══ SELECTION ══
You spend so much time alone at home in various states of undress, in barely passable levels of hygiene, cuddling with your baby in bed sheets that haven’t been changed in so long that it begins to smell like the two of you. As the months pass, you begin to feel like you no longer belong to the civilized outside world. Whenever I leave the house dressed presentably, I feel like the wolf in “Little Red Riding Hood”: a beast dressed in borrowed clothes.

3. I never thought I would need my baby so much.

The first time I was given the afternoon off after weeks of living in my mom-cave, I walked out of the house swaying to Aretha Franklin’s Think (“Freedom!”), planning my glorious afternoon. Little did I know that I would get an anxiety attack midway and come rushing back home, only to find my baby asleep and unaffected in the care of my husband.

The umbilical cord may be severed at birth, but that doesn’t mean the baby stops being a part of your body. Before I gave birth, I had read The Female Brain by Louann Brizendine so I knew there was a complex interplay of hormones and brain chemicals between a mom and her infant. But to actually experience the profound effects that my baby’s touch, smell and voice had on me was something I wasn’t really prepared for.

I would be reduced to an anxious blob of Jell-O whenever I was away from her for too long. I found it impossible to fall asleep without her touch, and would instead writhe around in bed like a junkie going through withdrawal. The very thought of her would instantly make my breasts harden with milk, and I would then feel a crazed urge to run home, jumping over cars and pushing cyclists out of my way, to make sure she wasn’t starving. Merely imagining her hungry hurt my soul. And yet, my lovely baby’s smell would instantly restore calm and balance to my mind.

To this day, even just the sight of her, in real life or in photos, takes me to such places of bliss and inspires such feelings of sublime love that I can’t help but get all choked up. I don’t just love her, I need her, even when she doesn’t need me.

Who would’ve thought a mother’s separation anxiety can be just as bad as their baby’s?

So there you have it. If you’ve got Bun No. 1 in the oven, be prepared to morph into a half-naked, clingy, irrational, feral creature of the dark; one whose beating heart is about to experience the deepest levels of human love imaginable.
═══
══ DATASET CONTENT ══
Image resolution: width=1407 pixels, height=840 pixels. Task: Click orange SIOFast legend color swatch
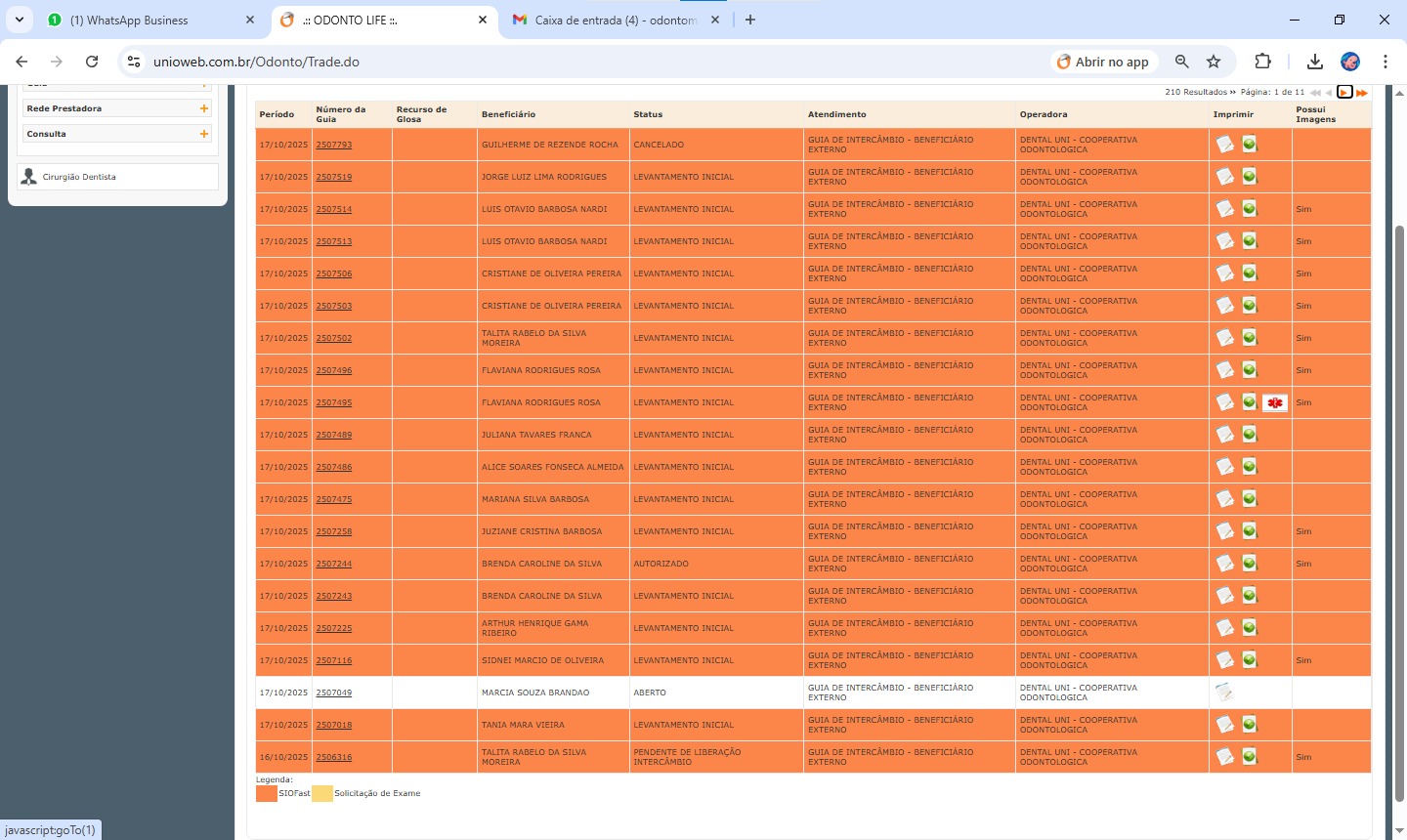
═══
● **SHORT PROBLEM 1**
From the essay on new motherhood above, copy the passage that begins with the words containing "You spend so" and ends with "in borrowed clothes.".
● **SHORT PROBLEM 2**
Translate this sentence from the essay on new motherhood into Spanish: "Merely imagining her hungry hurt my soul."
● **SHORT PROBLEM 3**
In the essay on new motherhood, which book had the writer read before giving birth?

● **CORRECT RESULT 1**
You spend so much time alone at home in various states of undress, in barely passable levels of hygiene, cuddling with your baby in bed sheets that haven’t been changed in so long that it begins to smell like the two of you. As the months pass, you begin to feel like you no longer belong to the civilized outside world. Whenever I leave the house dressed presentably, I feel like the wolf in “Little Red Riding Hood”: a beast dressed in borrowed clothes.

● **CORRECT RESULT 2**
Solo imaginarla con hambre me dolía en el alma.

● **CORRECT RESULT 3**
The Female Brain by Louann Brizendine.